====== Provided data ======

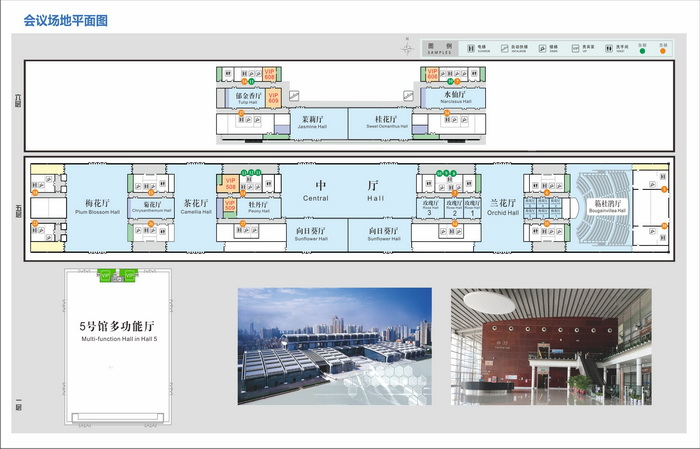Screen dimensions: 700x449
Task: Click the VIP 508 room
Action: tap(230, 183)
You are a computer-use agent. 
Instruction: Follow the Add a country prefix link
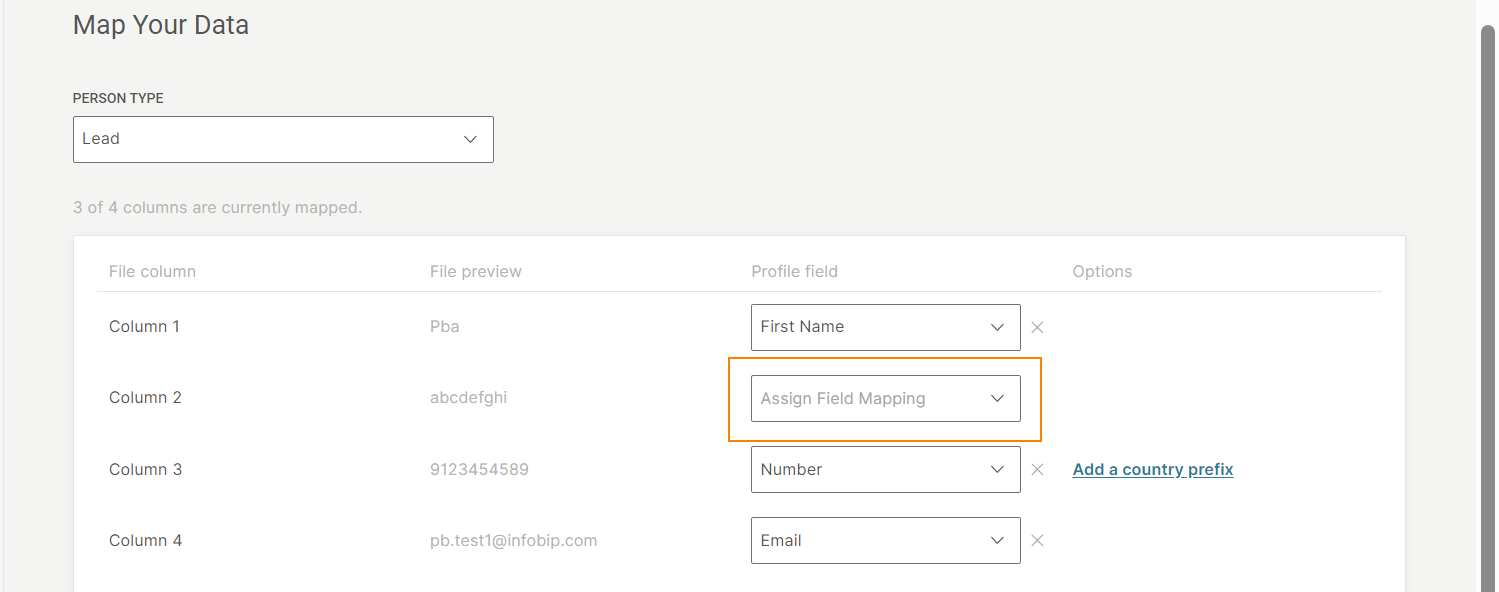1152,470
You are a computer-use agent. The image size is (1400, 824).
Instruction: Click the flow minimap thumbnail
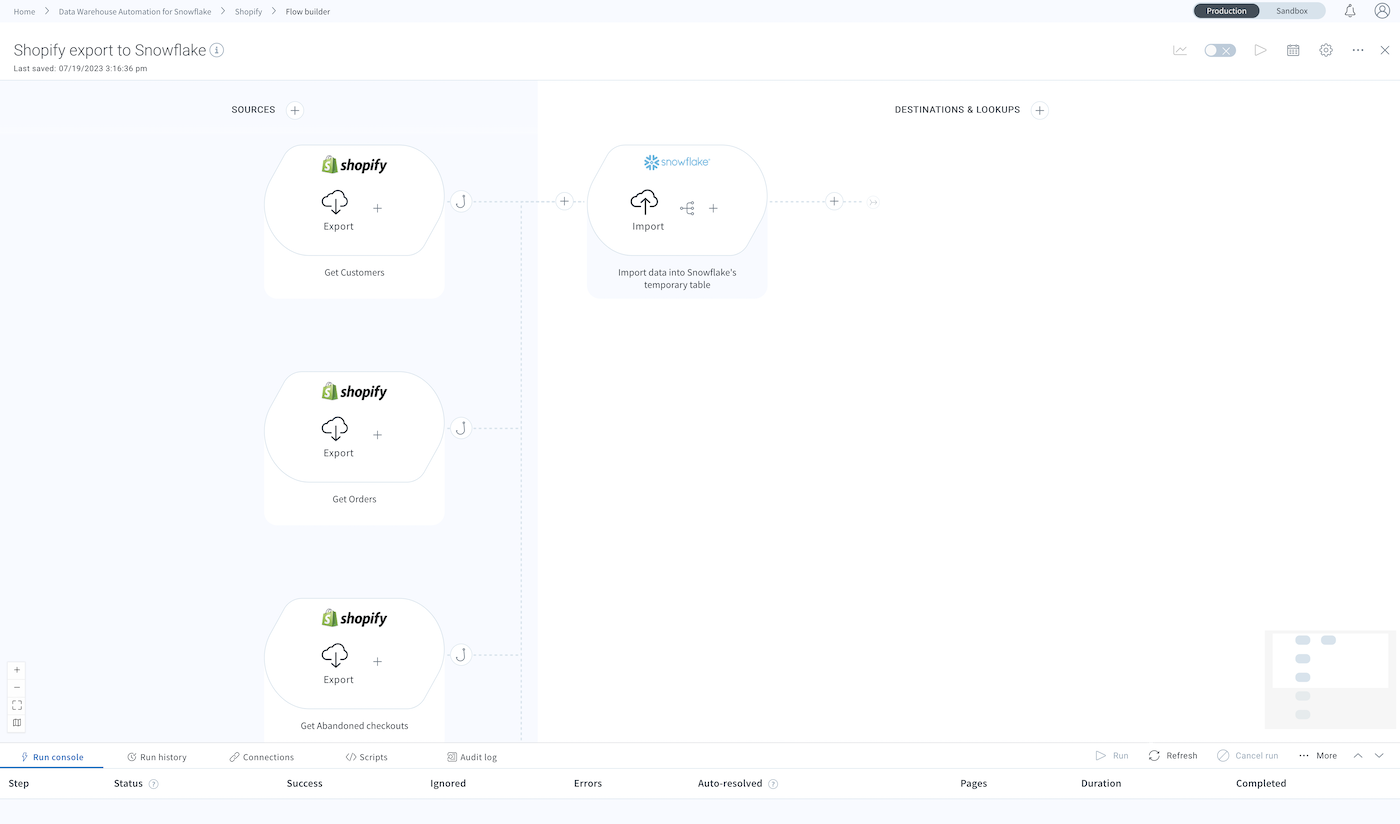pyautogui.click(x=1330, y=678)
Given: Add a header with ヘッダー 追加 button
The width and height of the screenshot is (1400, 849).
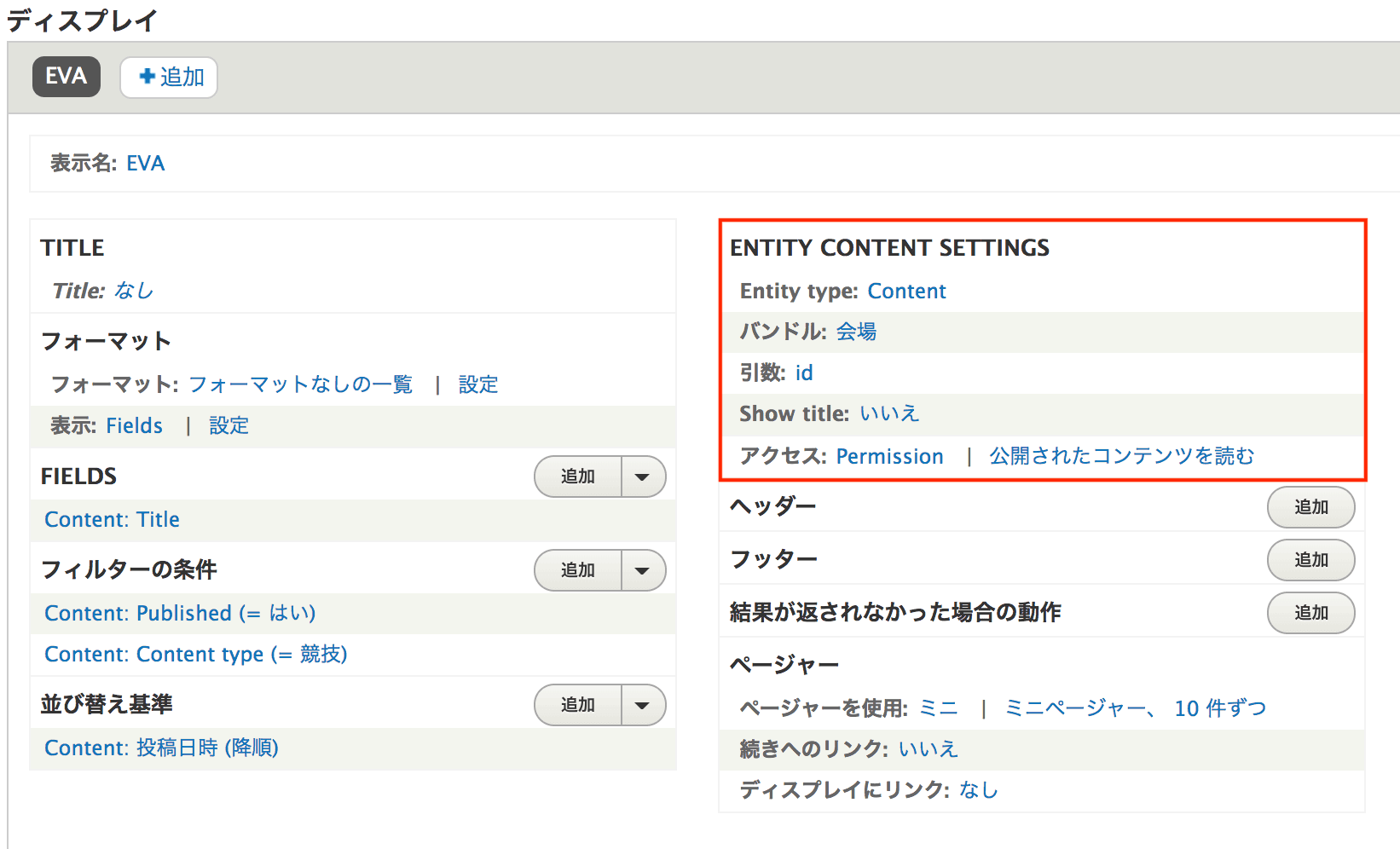Looking at the screenshot, I should [x=1310, y=507].
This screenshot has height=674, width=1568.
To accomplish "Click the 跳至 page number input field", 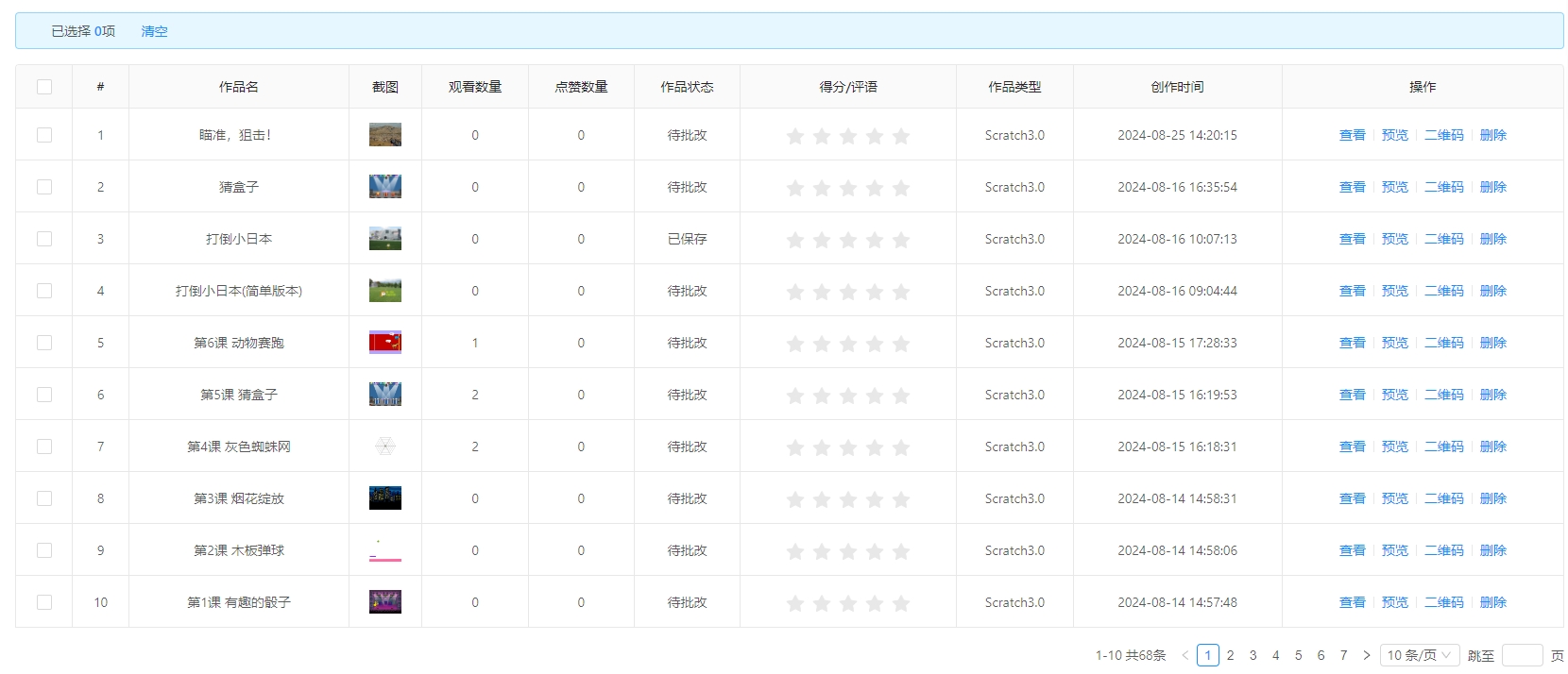I will 1522,655.
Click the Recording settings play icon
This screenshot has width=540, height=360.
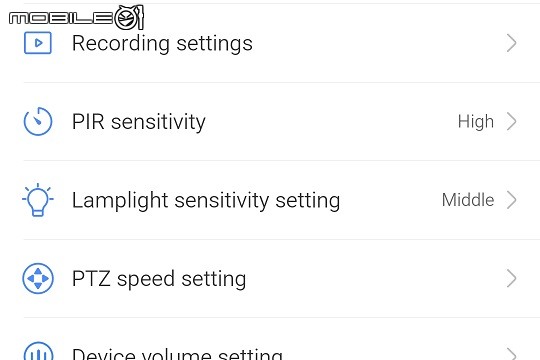tap(38, 43)
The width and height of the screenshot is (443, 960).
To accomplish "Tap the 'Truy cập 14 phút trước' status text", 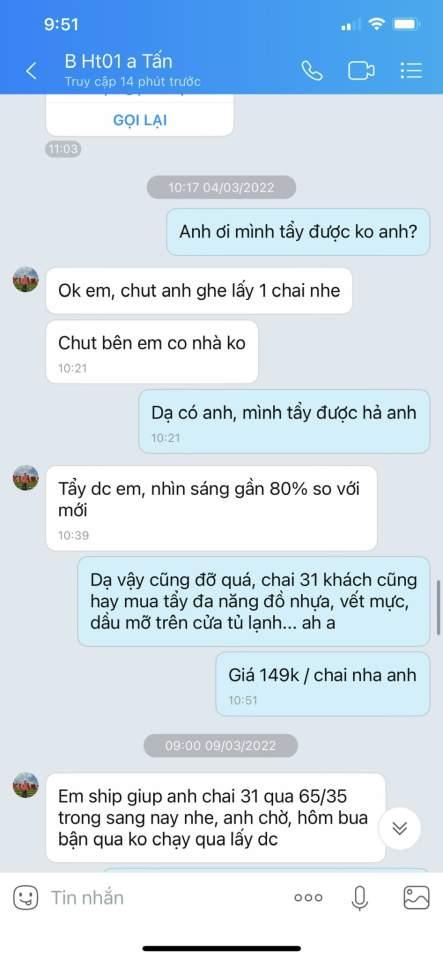I will coord(132,81).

======

Your task: The expected answer is one number: how many lines above contain "computer".

Response to the task: 2